◆ **Records shown**:
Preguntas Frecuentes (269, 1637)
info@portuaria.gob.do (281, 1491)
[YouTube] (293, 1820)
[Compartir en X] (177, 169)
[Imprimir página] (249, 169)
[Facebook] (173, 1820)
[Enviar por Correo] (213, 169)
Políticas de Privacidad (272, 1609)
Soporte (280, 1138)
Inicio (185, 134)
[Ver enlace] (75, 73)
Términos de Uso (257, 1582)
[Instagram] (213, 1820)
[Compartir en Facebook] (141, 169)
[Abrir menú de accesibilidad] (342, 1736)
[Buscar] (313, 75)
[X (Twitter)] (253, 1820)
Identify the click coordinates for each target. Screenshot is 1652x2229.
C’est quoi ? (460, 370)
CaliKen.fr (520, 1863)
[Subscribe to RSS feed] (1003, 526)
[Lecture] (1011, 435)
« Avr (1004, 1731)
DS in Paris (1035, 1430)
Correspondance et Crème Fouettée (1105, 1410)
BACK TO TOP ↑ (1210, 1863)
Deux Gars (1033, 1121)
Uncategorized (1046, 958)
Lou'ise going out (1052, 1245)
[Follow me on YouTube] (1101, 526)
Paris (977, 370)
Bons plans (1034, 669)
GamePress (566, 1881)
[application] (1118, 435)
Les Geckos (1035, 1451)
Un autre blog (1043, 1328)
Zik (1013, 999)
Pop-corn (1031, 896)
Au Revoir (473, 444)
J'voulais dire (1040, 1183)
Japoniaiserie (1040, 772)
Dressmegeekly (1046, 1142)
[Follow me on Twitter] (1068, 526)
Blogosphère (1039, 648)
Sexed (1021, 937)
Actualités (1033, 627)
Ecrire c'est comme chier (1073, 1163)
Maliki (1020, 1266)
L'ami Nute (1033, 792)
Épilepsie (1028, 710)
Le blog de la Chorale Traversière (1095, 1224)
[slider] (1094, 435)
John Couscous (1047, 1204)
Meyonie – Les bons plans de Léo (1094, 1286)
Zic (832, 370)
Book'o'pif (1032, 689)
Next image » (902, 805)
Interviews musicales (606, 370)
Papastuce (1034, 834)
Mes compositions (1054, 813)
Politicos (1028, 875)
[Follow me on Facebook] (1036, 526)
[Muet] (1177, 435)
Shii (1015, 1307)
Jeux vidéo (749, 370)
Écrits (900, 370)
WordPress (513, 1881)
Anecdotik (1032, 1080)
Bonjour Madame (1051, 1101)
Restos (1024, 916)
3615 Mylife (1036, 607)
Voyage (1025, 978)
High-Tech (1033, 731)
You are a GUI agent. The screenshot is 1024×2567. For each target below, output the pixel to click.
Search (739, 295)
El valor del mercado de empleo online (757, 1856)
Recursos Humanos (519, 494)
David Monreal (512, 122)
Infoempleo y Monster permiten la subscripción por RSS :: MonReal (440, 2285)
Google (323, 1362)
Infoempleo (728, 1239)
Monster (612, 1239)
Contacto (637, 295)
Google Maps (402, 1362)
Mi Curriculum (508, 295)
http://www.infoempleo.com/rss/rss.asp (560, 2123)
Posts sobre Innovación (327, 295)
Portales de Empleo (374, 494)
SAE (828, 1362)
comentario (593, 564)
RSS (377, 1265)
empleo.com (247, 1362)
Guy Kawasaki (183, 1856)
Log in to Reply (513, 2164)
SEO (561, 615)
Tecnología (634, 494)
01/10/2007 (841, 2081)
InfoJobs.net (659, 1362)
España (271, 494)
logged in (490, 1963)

◆ **Activity**: Within the listing above, give again exactly every line from the line with "Dressmegeekly (1046, 1142)" through the line with "[Muet] (1177, 435)", both included, and no other line.

◆ **Task output**:
Dressmegeekly (1046, 1142)
[Follow me on Twitter] (1068, 526)
Blogosphère (1039, 648)
Sexed (1021, 937)
Actualités (1033, 627)
Ecrire c'est comme chier (1073, 1163)
Maliki (1020, 1266)
L'ami Nute (1033, 792)
Épilepsie (1028, 710)
Le blog de la Chorale Traversière (1095, 1224)
[slider] (1094, 435)
John Couscous (1047, 1204)
Meyonie – Les bons plans de Léo (1094, 1286)
Zic (832, 370)
Book'o'pif (1032, 689)
Next image » (902, 805)
Interviews musicales (606, 370)
Papastuce (1034, 834)
Mes compositions (1054, 813)
Politicos (1028, 875)
[Follow me on Facebook] (1036, 526)
[Muet] (1177, 435)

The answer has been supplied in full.